Exercise requirements: After locating the line that contains "Where should I click to: Click the name" in the data below, set down exactly that line and each one after it through the line that contains "Task: Click the authentication", and nothing more.

Dataset items:

BEGIN

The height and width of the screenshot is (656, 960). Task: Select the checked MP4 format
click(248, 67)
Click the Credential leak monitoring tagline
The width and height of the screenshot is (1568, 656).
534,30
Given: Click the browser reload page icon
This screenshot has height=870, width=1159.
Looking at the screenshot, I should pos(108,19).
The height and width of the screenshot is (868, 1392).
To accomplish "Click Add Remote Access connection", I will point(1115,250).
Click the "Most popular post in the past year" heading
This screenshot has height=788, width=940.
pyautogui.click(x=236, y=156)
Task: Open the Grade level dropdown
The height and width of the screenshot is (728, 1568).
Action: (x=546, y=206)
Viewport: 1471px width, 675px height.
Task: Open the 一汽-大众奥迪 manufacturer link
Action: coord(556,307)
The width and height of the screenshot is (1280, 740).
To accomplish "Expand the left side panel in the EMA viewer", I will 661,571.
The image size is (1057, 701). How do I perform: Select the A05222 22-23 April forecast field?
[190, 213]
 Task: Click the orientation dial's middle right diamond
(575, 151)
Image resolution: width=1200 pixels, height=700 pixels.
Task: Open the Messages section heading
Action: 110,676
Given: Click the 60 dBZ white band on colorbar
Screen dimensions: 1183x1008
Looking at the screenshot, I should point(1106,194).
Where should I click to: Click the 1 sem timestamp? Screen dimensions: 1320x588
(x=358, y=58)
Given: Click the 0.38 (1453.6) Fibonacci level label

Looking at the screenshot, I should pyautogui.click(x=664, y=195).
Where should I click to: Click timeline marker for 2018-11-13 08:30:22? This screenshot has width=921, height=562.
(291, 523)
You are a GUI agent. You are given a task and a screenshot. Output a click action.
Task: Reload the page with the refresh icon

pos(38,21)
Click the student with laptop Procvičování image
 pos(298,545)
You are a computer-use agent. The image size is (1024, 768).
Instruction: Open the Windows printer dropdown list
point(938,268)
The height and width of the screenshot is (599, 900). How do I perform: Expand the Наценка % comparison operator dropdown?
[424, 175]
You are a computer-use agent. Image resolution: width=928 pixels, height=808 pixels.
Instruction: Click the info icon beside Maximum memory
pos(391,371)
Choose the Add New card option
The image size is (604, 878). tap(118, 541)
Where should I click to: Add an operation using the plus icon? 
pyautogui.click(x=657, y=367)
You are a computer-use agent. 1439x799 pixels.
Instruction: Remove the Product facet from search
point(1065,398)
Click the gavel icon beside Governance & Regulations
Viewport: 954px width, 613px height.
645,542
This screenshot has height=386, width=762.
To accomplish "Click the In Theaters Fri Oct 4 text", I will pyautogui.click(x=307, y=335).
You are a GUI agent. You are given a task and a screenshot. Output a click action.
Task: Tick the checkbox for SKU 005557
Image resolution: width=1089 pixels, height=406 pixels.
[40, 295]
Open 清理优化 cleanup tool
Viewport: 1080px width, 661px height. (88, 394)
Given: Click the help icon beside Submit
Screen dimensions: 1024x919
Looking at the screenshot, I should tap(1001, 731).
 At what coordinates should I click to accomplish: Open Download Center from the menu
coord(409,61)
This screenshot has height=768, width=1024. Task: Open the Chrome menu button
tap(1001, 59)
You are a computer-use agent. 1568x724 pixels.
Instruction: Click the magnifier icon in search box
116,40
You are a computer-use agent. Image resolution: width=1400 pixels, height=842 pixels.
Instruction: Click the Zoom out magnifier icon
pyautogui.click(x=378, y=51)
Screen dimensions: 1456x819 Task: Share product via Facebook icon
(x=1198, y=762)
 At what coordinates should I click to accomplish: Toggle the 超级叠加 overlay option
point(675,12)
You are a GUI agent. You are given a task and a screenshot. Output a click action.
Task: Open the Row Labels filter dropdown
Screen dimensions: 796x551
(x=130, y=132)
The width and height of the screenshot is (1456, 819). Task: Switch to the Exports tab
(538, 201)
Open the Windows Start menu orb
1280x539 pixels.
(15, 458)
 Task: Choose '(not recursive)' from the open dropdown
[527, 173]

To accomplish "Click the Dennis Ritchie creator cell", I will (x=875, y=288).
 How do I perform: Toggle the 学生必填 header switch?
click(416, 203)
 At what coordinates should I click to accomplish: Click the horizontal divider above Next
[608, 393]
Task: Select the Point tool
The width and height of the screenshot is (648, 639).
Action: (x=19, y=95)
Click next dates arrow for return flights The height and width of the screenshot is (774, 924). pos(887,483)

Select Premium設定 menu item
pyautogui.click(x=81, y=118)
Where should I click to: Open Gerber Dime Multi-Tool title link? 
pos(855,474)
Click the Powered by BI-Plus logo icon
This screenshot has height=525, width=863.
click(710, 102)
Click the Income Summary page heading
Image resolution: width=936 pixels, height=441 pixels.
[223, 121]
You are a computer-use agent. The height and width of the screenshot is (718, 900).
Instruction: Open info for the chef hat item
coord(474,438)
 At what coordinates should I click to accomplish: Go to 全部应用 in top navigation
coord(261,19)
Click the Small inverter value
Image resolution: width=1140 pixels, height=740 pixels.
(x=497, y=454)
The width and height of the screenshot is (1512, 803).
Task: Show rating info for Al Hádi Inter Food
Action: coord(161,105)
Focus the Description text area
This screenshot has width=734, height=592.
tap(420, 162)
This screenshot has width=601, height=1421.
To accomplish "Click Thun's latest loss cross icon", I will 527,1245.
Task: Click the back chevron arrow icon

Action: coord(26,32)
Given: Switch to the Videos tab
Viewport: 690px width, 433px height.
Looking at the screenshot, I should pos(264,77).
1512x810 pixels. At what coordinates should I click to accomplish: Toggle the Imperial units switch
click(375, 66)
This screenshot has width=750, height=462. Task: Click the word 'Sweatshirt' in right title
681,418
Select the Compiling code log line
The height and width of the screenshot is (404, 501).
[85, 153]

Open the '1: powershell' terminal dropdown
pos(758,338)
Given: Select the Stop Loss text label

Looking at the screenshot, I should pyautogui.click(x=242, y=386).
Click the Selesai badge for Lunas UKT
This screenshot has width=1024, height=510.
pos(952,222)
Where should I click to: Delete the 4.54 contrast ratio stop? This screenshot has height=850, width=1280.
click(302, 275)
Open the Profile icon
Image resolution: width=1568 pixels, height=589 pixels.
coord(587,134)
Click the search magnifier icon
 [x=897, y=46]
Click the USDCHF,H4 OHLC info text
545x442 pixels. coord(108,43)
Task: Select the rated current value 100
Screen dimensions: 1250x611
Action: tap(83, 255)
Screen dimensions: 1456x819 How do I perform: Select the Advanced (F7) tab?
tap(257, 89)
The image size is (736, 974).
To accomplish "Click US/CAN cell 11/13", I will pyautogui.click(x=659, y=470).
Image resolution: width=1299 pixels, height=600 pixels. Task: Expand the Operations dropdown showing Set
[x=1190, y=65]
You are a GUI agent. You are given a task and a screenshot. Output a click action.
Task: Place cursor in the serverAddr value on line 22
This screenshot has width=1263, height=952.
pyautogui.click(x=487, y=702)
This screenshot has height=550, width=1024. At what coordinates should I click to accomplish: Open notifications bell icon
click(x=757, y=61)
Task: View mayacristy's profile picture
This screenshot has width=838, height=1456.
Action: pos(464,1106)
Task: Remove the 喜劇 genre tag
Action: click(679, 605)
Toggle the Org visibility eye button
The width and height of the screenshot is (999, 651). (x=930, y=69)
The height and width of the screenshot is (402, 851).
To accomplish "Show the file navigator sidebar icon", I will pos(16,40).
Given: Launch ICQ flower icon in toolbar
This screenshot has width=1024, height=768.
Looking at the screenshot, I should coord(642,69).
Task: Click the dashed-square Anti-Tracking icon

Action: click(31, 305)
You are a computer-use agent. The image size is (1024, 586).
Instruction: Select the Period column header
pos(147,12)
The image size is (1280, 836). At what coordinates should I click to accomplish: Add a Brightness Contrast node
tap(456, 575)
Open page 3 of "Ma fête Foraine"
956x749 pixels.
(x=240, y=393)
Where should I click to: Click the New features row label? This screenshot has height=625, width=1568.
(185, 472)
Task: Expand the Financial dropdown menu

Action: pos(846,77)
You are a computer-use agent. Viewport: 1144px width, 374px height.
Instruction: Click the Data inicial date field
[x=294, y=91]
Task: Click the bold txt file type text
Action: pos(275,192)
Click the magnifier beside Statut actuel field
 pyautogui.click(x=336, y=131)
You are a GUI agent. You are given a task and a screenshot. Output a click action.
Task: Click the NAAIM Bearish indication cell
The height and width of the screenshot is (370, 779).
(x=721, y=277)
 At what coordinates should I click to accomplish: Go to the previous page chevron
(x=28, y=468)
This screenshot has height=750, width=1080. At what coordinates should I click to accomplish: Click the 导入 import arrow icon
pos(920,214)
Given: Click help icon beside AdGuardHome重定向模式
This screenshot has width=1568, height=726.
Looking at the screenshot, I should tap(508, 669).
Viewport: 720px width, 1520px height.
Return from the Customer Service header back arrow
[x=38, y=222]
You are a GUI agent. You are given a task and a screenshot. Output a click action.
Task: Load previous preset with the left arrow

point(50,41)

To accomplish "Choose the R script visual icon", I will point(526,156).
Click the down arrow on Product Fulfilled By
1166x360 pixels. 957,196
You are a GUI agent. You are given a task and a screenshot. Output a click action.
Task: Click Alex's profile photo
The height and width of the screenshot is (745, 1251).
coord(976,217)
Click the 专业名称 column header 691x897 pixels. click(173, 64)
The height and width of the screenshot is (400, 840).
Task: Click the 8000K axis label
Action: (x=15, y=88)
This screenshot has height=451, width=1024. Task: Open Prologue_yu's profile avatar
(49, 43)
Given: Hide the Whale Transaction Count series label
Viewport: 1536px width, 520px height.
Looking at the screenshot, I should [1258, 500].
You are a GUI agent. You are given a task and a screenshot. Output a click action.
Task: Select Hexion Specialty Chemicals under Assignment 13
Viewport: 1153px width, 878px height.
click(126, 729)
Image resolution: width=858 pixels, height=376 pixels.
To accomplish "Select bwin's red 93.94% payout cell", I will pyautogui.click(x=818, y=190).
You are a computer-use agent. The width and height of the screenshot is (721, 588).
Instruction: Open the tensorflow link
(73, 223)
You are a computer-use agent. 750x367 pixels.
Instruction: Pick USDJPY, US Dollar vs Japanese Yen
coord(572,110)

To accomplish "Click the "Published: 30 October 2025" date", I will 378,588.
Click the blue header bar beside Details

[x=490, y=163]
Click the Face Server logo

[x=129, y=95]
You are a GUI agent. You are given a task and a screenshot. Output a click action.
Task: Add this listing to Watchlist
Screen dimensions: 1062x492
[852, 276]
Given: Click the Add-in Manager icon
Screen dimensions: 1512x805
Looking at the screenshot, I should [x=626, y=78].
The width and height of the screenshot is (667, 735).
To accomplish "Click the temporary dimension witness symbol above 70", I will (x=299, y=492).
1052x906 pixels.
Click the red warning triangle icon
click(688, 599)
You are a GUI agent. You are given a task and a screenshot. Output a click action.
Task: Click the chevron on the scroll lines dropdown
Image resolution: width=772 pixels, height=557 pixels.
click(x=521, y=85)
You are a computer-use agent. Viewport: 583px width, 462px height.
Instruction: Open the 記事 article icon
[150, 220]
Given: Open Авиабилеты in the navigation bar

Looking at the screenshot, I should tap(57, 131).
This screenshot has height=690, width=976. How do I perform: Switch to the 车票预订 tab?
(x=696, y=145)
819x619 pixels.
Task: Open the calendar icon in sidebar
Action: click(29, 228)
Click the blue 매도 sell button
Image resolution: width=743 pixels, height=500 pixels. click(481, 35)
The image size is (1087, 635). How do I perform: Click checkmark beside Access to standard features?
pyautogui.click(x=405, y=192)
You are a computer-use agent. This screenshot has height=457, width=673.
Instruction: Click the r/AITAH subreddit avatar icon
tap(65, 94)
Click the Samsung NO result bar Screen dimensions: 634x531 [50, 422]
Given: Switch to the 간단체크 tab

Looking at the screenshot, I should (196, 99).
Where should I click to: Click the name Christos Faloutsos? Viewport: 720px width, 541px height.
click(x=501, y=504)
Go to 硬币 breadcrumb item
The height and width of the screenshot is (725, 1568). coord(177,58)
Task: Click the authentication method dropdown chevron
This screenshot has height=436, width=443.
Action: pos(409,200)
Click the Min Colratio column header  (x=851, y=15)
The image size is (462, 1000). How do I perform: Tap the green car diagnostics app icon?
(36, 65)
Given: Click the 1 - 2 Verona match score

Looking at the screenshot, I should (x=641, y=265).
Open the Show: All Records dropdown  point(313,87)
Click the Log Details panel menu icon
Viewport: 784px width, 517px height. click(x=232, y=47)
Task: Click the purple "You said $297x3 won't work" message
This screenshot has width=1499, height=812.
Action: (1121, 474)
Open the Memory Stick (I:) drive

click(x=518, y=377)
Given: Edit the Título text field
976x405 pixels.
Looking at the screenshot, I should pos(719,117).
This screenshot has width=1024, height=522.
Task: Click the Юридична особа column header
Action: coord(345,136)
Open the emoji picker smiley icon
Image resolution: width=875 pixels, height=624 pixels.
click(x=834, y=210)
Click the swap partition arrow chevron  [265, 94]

END

Result below:
Where should I click to: Click the name Christos Faloutsos? Viewport: 720px width, 541px height.
click(x=501, y=504)
Go to 硬币 breadcrumb item
The height and width of the screenshot is (725, 1568). coord(177,58)
Task: Click the authentication method dropdown chevron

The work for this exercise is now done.